Cluster Key
In Databend, you have the option to enhance query performance by clustering tables. This involves providing explicit instructions to Databend on how to organize and group rows within storage, rather than relying solely on the order in which data is ingested. You can cluster a table by defining a cluster key, typically composed of one or more columns or expressions. Consequently, Databend arranges the data based on this cluster key, grouping similar rows into adjacent blocks. These blocks correspond to the Parquet files that Databend uses for data storage. For more detailed information, see Databend Data Storage: Snapshot, Segment, and Block.
In most cases, setting a cluster key is not necessary. Clustering or re-clustering a table takes time and consumes your credits, especially in the Databend Cloud environment. Databend suggests defining cluster keys primarily for sizable tables that experience slow query performance.
The cluster key serves as a connection between the metadata in Databend's Meta Service Layer and the storage blocks (Parquet files). Once a cluster key is defined for a table, the table's metadata establishes a key-value list, indicating the connections between column or expression values and their respective storage blocks. When a query is executed, Databend can rapidly locate the right blocks using the metadata and read fewer rows compared to when no cluster key is set.
How Cluster Key Works
Let's consider a table that includes temperatures for all cities in Canada, with three columns: City, Temperature, and Province.
CREATE TABLE T (
City VARCHAR(255),
Temperature DECIMAL(10, 2),
Province VARCHAR(255)
);
If your primary queries involve retrieving cities based on their temperature, set the cluster key to the Temperature column. The following illustrates how data could be stored in blocks for the given table:
Rows are sorted based on the Temperature column in each block (file). However, there can be overlapping age ranges between blocks. If a query falls precisely within the overlapping range of blocks, it requires reading multiple blocks. The number of blocks involved in this situation is referred to as the "Depth." Therefore, the smaller the depth, the better. This implies that having fewer relevant blocks to read during queries enhances query performance.

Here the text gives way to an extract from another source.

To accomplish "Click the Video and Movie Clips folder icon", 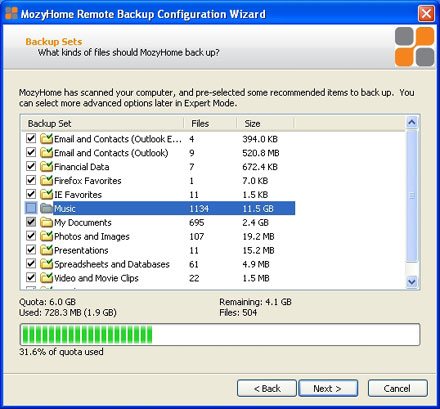I will (x=46, y=278).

To see how well a table is clustered, use the function CLUSTERING_INFORMATION. Note: This function works only for clustered tables. For example,
SELECT * FROM clustering_information('default','T');
*************************** 1. row ***************************
cluster_key: (id)
total_block_count: 451
constant_block_count: 0
unclustered_block_count: 0
average_overlaps: 2.1774
average_depth: 2.4612
block_depth_histogram: {"00001":32,"00002":217,"00003":164,"00004":38}
1 row in set (0.02 sec)
Read 1 rows, 448.00 B in 0.015 sec., 67.92 rows/sec., 29.71 KiB/sec.
Parameter | Description |
---|---|
cluster_key | The defined cluster key. |
total_block_count | The current count of blocks. |
constant_block_count | The count of blocks where min/max values are equal, meaning each block contains only one (group of) cluster_key value. |
unclustered_block_count | The count of blocks that have not yet been clustered. |
average_overlaps | The average ratio of overlapping blocks within a given range. |
average_depth | The average depth of overlapping partitions for the cluster key. |
block_depth_histogram | The number of partitions at each depth level. A higher concentration of partitions at lower depths indicates more effective table clustering. |
Selecting Cluster Key
A cluster key can be one or more columns in the table or expressions based on those columns. In general, the cluster key you define should align with the primary filters applied in your data queries. For example, if the majority of your queries involve filtering data by order_id
, it's advisable to set the order_id
column as the cluster key for the table.
CREATE TABLE sales (
order_id INT,
order_date TIMESTAMP,
product_id INT,
is_secondhand BOOLEAN,
quantity INT,
region VARCHAR,
product_category VARCHAR,
-- Other columns...
) CLUSTER BY (order_id);
On the other hand, if filtering commonly occurs based on region
and product_category
, then clustering the table using both columns would be beneficial:
CREATE TABLE sales (
order_id INT,
order_date TIMESTAMP,
product_id INT,
is_secondhand BOOLEAN,
quantity INT,
region VARCHAR,
product_category VARCHAR,
-- Other columns...
) CLUSTER BY (region, product_category);
When choosing a column as the cluster key, ensure that the number of distinct values strikes a balance between being sufficient for effective query performance and being manageable for optimal storage within the system.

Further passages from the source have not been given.